*** Block opens ***

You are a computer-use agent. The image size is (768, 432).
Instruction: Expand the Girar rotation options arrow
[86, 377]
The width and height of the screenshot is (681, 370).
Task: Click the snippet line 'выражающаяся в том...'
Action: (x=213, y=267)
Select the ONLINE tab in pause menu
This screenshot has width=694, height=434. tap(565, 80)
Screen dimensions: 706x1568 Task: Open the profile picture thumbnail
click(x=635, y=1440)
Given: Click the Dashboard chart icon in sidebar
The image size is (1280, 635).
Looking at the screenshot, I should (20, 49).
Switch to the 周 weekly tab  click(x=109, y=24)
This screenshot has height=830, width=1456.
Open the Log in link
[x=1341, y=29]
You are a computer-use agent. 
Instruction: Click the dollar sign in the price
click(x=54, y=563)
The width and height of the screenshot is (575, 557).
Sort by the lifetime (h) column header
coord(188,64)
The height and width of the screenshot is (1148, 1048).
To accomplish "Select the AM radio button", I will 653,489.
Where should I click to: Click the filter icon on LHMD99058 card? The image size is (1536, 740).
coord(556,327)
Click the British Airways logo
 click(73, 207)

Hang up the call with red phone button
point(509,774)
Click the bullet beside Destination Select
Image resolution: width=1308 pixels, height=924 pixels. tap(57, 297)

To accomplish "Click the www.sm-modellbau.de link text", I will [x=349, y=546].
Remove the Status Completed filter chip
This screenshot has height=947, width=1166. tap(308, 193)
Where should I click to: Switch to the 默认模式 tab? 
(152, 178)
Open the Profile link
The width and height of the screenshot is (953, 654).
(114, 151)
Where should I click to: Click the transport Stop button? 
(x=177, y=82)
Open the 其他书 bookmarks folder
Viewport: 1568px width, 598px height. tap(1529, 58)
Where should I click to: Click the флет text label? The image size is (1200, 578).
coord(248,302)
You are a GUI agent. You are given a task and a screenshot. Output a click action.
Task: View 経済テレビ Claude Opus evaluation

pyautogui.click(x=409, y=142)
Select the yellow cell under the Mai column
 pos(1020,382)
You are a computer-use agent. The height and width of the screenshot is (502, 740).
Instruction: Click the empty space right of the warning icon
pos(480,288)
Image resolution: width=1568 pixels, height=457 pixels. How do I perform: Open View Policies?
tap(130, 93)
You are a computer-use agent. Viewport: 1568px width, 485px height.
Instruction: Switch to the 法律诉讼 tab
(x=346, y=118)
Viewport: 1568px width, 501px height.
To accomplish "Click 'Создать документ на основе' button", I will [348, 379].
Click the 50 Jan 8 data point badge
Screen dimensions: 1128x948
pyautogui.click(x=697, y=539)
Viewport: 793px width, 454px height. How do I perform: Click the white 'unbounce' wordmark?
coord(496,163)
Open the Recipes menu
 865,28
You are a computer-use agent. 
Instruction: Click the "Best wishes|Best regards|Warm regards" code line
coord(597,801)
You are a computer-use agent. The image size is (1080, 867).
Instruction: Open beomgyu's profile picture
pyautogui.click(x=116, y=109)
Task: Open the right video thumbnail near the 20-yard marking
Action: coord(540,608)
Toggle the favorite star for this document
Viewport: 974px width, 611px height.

*** Block closes ***

Gather all lines with the string "computer" from the data.

You are a computer-use agent. The image size is (768, 432).
You are a computer-use agent. 
You are a computer-use agent. The height and width of the screenshot is (502, 740).
You are a computer-use agent. Viewport: 1568px width, 485px height.
You are a computer-use agent. 
You are a computer-use agent. The image size is (1080, 867).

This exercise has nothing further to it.